▸ **Extracted records**
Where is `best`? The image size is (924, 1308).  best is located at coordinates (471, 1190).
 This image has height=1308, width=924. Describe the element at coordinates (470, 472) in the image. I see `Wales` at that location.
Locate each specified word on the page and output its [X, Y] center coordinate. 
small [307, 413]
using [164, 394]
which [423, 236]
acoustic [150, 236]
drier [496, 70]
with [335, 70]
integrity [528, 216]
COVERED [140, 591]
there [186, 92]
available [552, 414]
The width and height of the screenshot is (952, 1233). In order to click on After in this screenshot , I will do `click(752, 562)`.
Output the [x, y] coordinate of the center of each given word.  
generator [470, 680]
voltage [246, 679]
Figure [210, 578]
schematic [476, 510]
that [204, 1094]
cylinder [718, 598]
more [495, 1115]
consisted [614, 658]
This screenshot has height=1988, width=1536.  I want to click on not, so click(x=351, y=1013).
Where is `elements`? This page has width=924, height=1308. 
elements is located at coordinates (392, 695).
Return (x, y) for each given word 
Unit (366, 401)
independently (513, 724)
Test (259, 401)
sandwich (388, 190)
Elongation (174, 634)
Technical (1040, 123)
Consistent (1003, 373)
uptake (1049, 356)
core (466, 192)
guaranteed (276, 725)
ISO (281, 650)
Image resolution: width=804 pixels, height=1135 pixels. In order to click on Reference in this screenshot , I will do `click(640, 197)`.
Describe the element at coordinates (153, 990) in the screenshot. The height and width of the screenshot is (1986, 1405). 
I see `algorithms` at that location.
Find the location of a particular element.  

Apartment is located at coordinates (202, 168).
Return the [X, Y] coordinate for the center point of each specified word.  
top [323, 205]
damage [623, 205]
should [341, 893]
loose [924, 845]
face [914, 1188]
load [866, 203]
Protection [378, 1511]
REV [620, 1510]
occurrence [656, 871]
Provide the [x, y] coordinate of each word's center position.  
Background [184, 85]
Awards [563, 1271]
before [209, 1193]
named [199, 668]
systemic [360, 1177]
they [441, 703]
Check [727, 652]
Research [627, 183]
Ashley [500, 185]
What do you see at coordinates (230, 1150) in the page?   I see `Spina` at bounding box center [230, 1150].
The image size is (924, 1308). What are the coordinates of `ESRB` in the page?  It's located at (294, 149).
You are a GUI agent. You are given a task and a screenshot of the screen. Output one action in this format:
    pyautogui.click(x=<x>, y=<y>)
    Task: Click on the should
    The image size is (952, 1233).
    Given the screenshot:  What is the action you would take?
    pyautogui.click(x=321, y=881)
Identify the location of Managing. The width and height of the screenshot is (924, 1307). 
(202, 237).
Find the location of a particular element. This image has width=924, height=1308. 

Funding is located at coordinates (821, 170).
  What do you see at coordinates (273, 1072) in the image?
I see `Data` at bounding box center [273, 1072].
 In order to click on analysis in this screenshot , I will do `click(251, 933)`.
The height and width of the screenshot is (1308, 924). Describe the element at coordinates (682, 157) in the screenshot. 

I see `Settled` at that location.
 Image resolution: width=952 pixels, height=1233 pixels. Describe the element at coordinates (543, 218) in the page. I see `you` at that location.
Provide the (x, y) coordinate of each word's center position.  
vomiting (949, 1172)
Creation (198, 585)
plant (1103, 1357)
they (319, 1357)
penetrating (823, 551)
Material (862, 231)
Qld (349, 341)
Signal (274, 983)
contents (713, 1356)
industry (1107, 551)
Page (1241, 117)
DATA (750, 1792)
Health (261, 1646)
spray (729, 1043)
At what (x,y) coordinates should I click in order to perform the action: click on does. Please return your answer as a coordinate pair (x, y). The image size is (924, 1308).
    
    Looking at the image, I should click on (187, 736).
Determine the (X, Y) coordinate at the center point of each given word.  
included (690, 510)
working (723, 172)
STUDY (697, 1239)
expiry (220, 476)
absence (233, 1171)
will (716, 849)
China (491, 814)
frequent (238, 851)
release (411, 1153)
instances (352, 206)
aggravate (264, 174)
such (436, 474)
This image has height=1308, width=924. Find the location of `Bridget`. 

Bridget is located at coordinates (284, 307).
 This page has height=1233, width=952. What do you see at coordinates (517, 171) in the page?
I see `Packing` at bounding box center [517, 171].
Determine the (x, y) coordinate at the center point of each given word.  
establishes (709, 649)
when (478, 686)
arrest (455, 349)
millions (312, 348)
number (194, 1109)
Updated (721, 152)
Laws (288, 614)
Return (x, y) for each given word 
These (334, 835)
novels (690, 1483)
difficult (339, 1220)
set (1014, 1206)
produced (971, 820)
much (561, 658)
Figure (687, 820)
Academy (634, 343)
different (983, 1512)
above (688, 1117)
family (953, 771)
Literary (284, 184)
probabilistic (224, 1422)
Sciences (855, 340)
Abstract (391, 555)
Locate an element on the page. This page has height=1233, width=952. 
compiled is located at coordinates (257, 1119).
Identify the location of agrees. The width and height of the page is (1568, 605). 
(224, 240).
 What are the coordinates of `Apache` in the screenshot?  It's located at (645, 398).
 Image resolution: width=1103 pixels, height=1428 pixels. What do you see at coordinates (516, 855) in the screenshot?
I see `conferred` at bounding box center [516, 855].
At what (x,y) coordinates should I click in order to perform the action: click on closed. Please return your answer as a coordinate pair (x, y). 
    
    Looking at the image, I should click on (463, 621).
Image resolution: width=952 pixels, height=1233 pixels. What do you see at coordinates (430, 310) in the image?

▸ **Instructions for the task**
Please write out the items again without any change, starting with the very first line and going on through the line with "there [186, 92]".

▸ **Solved problem**
Where is `best`? The image size is (924, 1308).  best is located at coordinates (471, 1190).
 This image has height=1308, width=924. Describe the element at coordinates (470, 472) in the image. I see `Wales` at that location.
Locate each specified word on the page and output its [X, Y] center coordinate. 
small [307, 413]
using [164, 394]
which [423, 236]
acoustic [150, 236]
drier [496, 70]
with [335, 70]
integrity [528, 216]
COVERED [140, 591]
there [186, 92]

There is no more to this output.